Célébration ou commémoration : le cas Céline

Interview pour le magazine L'Histoire, à propos du retrait du cinquantenaire de la mort de Louis-Ferdinand Céline de la liste des célébrations nationales.

D’abord inscrit sur la liste des célébrations nationales de 2011, le cinquantenaire de la mort de Louis-Ferdinand Céline a finalement était retiré de ladite liste par le ministre de la Culture Frédéric Mitterrand. Vous faites partie du Haut comité aux Célébrations nationales.
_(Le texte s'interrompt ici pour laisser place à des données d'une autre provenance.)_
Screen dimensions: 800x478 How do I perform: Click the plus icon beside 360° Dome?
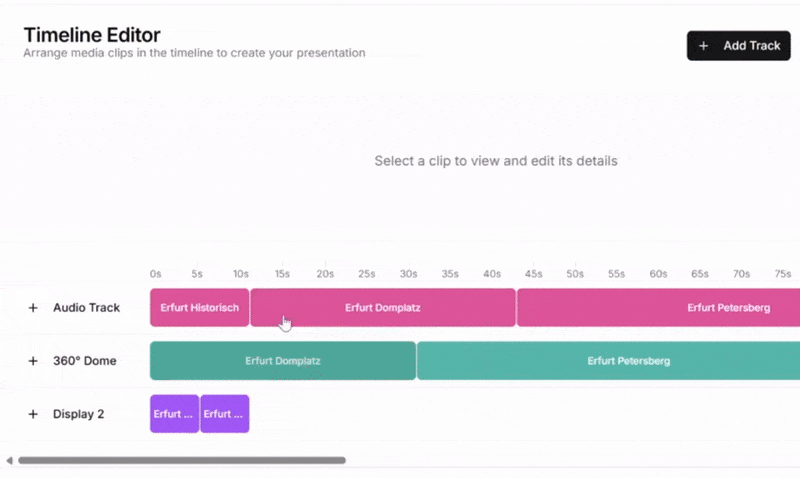[x=33, y=361]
Qu’en pensez-vous ?

Depuis assez longtemps j’avais fait observer au Haut Comité (qui n’est que consultatif…) qu’il serait toujours en position inconfortable s’il ne suggérait pas aux autorités responsables de distinguer, dans son titre, « célébrations » et « commémorations ». Il est opportun, cela tombe sous le sens, de célébrer l’Edit de Nantes et de commémorer sa révocation, de célébrer la déclaration des droits de l’homme d’août 1789 et l’œuvre législative magnifique de la Convention et de commémorer la Terreur. Et ainsi de suite.

Si le ministre m’avait consulté, je lui aurais suggéré, plutôt que de revenir, avec éclat  et contrition, sur la place de Céline –grand écrivain et antisémite infâme-  dans la brochure annuelle qu’il avait préfacée, d’annoncer cette modification de l’intitulé du Haut Comité. Ainsi aurait-on évité de paraître répondre, en commémorant le personnage sans le célébrer,  à un souci communautariste en direction du CRIF (auquel le chef de Etat s'apprêtait à rendre visite…) et devoir se positionner par rapport au débat éternel quant au conflit entre valeurs esthétiques et valeurs morales. Laissons ce thème comme sujet pour une dissertation du concours général de philosophie…

J’avais obtenu naguère de mes collègues du Haut Comité que nous ne mentionnions pas Brasillach pour le centenaire de sa naissance. Car son œuvre littéraire est mince. Dans le cas de Céline, le cas de figure est autre. Voilà qui aurait pu être une bonne occasion de préciser les règles du jeu. Je souhaite qu’on y revienne bientôt.